Efficient plant biomass degradation by thermophilic fungus Myceliophthora heterothallica

Abstract

Rapid and efficient enzymatic degradation of plant biomass into fermentable sugars is a major challenge for the sustainable production of biochemicals and biofuels. Enzymes that are more thermostable (up to 70°C) use shorter reaction times for the complete saccharification of plant polysaccharides compared to hydrolytic enzymes of mesophilic fungi such as Trichoderma and Aspergillus species. The genus Myceliophthora contains four thermophilic fungi producing industrially relevant thermostable enzymes. Within this genus, isolates belonging to M. heterothallica were recently separated from the well-described species M. thermophila. We evaluate here the potential of M. heterothallica isolates to produce efficient enzyme mixtures for biomass degradation.

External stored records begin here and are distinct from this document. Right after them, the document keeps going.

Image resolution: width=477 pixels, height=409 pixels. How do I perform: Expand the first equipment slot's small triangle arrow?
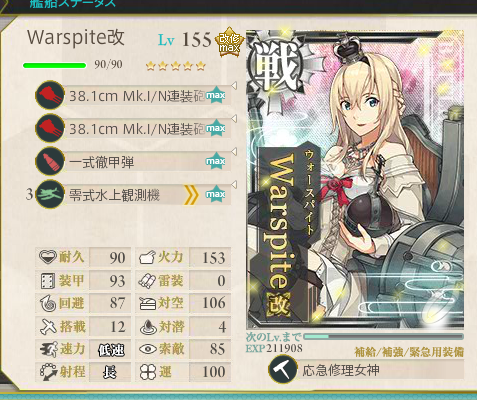point(234,86)
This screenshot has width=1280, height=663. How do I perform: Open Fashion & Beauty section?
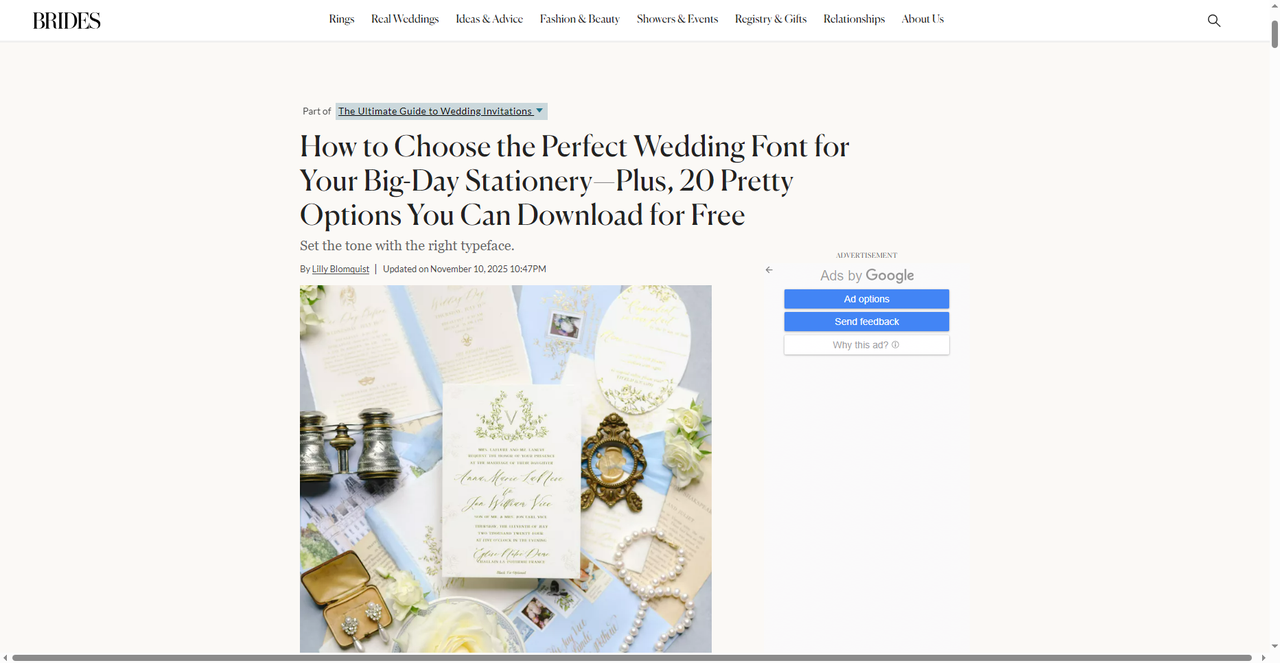tap(580, 19)
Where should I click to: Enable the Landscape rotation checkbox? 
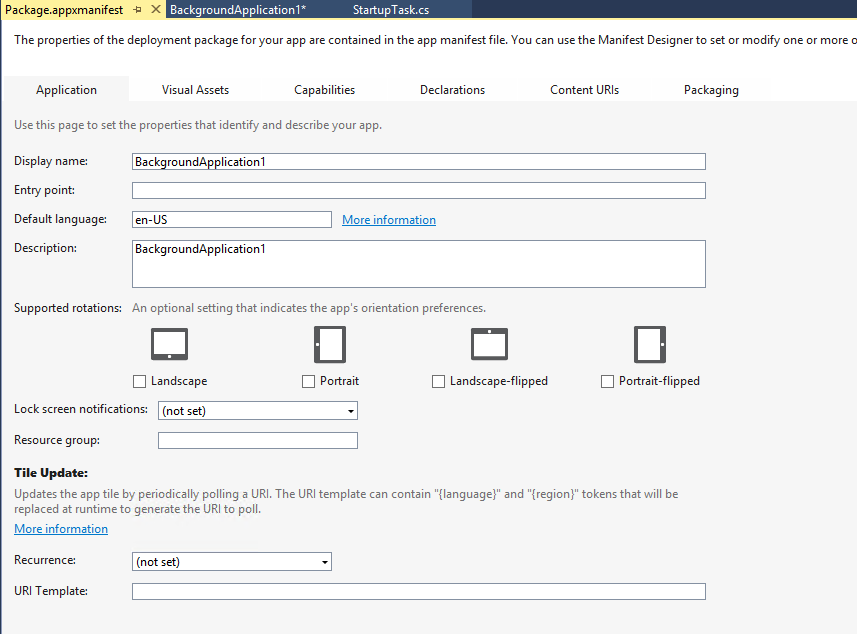140,381
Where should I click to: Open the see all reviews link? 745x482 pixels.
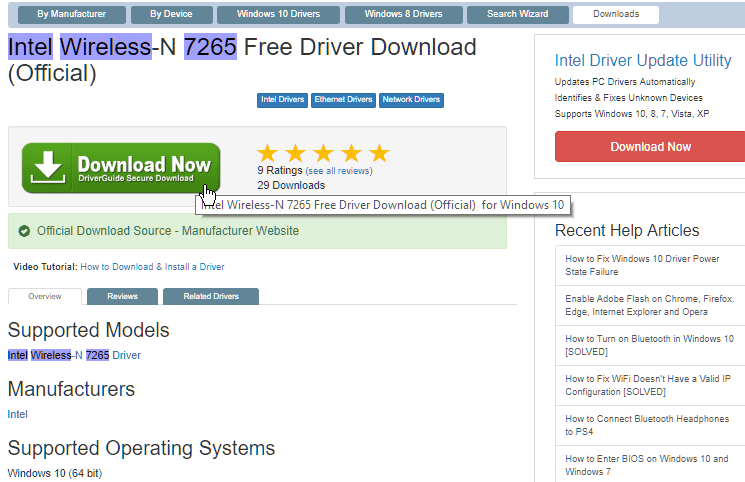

Compared to the other thermophilic Myceliophthora species, isolates belonging to M. heterothallica and M. thermophila grew faster on pretreated spruce, wheat straw, and giant reed. According to their protein profiles and in vitro assays after growth on wheat straw, (hemi-)cellulolytic activities differed strongly between M. thermophila and M. heterothallica isolates. Compared to M. thermophila, M. heterothallica isolates were better in releasing sugars from mildly pretreated wheat straw (with 5% HCl) with a high content of xylan. The high levels of residual xylobiose revealed that enzyme mixtures of Myceliophthora species lack sufficient β-xylosidase activity. Sexual crossing of two M. heterothallica showed that progenies had a large genetic and physiological diversity. In the future, this will allow further improvement of the plant biomass-degrading enzyme mixtures of M. heterothallica.

Fig 1

Parsimonious consensus tree of ITS1 region of Myceliophthora species (based on reference 16). The numbers next to the branches indicate the percentage of replicate trees, in which the associated taxa clustered together in the bootstrap test (1,000 replicates).

Fig 2

Growth of thermophilic isolates of Myceliophthora on five industrial substrates at 40°C. Spruce, wheat straw, and giant reed (Arundo donax) were pretreated with 20% HCl or with a steam treatment (indicated between brackets). The pictures of M. thermophila and M. heterothallica were taken after 2 days, M. fergusii after 4 days, and M. hinnulea after 11 days.

Fig 3

Cellulase, xyloglucanase, and xylanase activities of Aspergillus niger (An), Trichoderma reesei (Tr), Myceliophthora thermophila ATCC 42464 (Mt), and Myceliophthora heterothallica CBS 202.75 and CBS 663.74 after growth on wheat straw pretreated with 20% HCl. The activities are measured by the amount of reduced sugar released and are given in nmol or μmol reduced sugar per min per mg of total protein. The averages and standard deviations represent two independent cultivations and at least four technical replicates.

Fig 4

Enzyme activities of M. thermophila ATCC 42464 and M. heterothallica CBS 202.75 and CBS 663.74 during 4 days growth on wheat straw pretreated with 20% HCl (A to F) or 5% HCl (G to L). The enzymatic activities are measured against p-nitrophenol (PNP)-linked substrates and given in nmol of PNP per min per mg of total protein. The averages and standard deviations represent two independent cultivations and six technical replicates.

Fig 5

Saccharification of wheat straw pretreated with 20% HCl (A to F) or 5% HCl (G to L) during 4 days at 45°C using an enzyme mixture of M. thermophila ATCC 42464 and M. heterothallica CBS 202.75 and CBS 663.74. The sugar concentrations are given in mg per liter of filtrate. The black lines are representing the sugar concentrations in wheat straw without an enzyme mixture. The averages and standard deviations represent two independent cultivations and six technical replicates.

Fig 6

Hierarchical clustering (UPGMA) of AFLP banding patterns of Myceliophthora progenies and their parents M. heterothallica CBS 203.75 and CBS 663.74. Similarity of the banding patterns is given in percentage.

Fig 7

Saccharification of mildly pretreated wheat straw (5% HCl) with an enzyme mixture of M. heterothallica CBS 203.75 and CBS 663.74 and their two progeny “FP 711.02” and “FP 711.14” during 4 days at 45°C. The sugar concentrations are given in mg per liter of filtrate. The black lines are representing the sugar concentrations in wheat straw without an enzyme mixture. The averages and standard deviations represent two independent cultures.